Nonetheless, these high priests don't drive their followers. As a primitive religion, Business is based on fear. And sometimes fear becomes irrational among the worshippers of the Dow. The recent hubbub about FaceBook's IPO is a perfect example. The masses of people charging forward, ready to buy FaceBook stock, did a panicked one-eighty the same day.
Somehow, a moment of sanity and rationality penetrated the worshippers of Business. "Wait a minute," someone said. "I don't buy anything advertised on FB. Nobody buys anything advertised on FB. How is investing in FB going to be profitable at all?"
Any financial problems that Salon is having are part of the stampede. If something as big and powerful as FaceBook is suddenly unpopular, how about a hangout of old farts who are losing their jobs and health care? People who still write poetry and think it means something? People who think their personal lives are so utterly fascinating and universally appealing that they write about them all the time? People who aren't Businessmen?

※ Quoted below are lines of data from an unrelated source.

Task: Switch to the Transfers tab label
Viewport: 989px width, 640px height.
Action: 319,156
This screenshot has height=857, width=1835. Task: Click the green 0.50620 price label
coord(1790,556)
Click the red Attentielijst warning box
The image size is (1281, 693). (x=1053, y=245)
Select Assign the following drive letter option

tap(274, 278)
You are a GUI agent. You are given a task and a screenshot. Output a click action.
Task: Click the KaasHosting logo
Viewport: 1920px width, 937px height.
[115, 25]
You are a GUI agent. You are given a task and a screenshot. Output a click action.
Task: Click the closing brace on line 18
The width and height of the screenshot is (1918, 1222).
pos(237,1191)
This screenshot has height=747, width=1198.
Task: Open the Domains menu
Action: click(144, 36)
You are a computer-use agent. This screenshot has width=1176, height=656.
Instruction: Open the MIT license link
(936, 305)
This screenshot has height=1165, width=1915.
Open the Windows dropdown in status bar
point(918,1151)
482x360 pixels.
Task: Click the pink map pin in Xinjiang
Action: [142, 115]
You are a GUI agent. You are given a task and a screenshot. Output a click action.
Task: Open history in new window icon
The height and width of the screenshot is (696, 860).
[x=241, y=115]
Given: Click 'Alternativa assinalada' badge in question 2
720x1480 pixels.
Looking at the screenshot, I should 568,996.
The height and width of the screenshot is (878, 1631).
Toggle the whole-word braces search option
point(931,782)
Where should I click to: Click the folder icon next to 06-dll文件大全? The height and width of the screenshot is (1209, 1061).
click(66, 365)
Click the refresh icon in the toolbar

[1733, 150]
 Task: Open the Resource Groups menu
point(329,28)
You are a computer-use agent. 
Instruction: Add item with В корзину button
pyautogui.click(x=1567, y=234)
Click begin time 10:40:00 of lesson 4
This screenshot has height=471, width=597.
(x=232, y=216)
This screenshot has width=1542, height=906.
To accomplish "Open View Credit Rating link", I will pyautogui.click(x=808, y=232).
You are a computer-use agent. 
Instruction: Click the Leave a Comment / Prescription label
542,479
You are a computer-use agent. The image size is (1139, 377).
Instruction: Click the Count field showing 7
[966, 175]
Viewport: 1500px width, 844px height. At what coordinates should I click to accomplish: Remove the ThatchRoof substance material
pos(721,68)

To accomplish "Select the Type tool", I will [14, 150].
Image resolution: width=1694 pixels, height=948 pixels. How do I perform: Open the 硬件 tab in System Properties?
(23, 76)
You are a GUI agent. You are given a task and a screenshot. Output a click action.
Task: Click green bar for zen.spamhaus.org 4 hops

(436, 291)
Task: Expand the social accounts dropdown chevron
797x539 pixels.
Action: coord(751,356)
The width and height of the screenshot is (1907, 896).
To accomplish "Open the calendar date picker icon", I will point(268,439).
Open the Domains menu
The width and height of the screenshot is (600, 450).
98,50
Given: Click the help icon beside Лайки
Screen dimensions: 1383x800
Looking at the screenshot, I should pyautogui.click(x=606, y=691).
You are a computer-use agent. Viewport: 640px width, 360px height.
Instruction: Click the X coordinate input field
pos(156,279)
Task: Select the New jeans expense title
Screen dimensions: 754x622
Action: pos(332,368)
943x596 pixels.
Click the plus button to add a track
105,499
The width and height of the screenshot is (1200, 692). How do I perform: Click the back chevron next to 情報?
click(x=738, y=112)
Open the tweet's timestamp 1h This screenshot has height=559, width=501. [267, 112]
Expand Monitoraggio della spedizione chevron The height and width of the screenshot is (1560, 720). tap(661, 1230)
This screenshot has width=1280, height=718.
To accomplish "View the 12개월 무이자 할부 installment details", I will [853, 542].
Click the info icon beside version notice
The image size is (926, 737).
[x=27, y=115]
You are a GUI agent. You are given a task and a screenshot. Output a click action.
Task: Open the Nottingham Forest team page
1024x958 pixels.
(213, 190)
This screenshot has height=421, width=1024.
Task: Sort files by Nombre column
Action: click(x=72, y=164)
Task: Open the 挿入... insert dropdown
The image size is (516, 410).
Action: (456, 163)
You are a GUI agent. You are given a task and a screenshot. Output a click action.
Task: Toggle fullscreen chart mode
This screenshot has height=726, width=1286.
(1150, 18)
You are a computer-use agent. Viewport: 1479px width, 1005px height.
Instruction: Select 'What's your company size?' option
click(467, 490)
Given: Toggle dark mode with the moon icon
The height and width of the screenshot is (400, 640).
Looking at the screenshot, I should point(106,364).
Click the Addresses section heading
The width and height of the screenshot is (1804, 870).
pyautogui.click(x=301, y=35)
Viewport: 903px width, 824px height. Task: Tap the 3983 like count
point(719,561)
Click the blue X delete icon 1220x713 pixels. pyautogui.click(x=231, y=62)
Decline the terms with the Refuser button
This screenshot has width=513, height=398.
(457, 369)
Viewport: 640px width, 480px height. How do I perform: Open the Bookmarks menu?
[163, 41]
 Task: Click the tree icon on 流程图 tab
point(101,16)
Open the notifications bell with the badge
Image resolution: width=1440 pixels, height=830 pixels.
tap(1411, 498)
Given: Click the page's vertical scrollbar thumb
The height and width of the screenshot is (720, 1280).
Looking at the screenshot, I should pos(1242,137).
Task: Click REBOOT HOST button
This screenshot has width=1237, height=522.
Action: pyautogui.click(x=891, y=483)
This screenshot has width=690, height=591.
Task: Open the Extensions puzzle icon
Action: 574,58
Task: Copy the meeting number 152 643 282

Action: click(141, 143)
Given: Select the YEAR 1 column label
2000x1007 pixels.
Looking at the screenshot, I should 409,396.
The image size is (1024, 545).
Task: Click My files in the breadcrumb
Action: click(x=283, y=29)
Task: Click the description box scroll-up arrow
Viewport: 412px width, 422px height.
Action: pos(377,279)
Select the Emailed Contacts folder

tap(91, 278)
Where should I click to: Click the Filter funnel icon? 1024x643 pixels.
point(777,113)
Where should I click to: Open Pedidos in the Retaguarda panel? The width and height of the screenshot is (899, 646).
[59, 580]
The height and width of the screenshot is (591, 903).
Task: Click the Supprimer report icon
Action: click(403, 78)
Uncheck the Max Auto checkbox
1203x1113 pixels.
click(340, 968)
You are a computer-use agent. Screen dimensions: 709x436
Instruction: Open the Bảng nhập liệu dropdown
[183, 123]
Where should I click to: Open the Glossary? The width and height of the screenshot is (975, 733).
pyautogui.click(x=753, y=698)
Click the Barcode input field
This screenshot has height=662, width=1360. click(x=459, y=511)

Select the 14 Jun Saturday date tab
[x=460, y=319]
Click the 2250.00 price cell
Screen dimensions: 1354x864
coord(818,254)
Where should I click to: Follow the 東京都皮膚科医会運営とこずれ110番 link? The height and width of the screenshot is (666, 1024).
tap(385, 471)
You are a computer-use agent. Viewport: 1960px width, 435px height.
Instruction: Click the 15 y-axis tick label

If Salon does die, expect other outlets like FaceBook, LiveJournal, Blogger and YouTube to fall as well. No one pays attention to their ads either. No one has money to subscribe to the premium services that don't include ads.
No more National Anthem. Just kill the transmitter.
There is a lemming-like panic in the tribal circle of Business. All the things supported by advertising - newspapers, magazines, television, radio - are now seen as liabilities. All are shrinking. I lost my television job, not because of anything I did wrong, but because TV advertising income has dropped precipitously over the last twenty years.
It used to be disgusting for a TV station to sell half-hour blocks of its time for pure advertising. Better to sell ads to the local nightclubs or car dealers, inserted into an ancient rerun of I Love Lucy or Marcus Welby, MD than to put on these "infomercials." Now the things are filling anywhere from a quarter to a third of every local station's air time. They barely make enough money to pay for the station's broadcast expenses. Infomercials are watched even less than ads on Open Salon.
In the 1970's, TV stations that used to sign off at 1 AM became 24/7 operations. Despite economic troubles, they've stayed that way for a long time, to stay "comeptitive" with cable stations and their local competitors. Start looking forward to stations "signing off" again, as Business continues to run away from "inefficient use of ad dollars" and cut their rates for those infomercials even more. And they won't even run the National Anthem or a prayer by a local preacher at sign-off; even those cost too much for a Businessman.
So, dear Salon writers and readers, don't blame yourself or mourn too much. It isn't your egocentric writing or your pretentions or your foolish delusions about being paid to write that will kill Salon - if it is closed down. It's just...Business.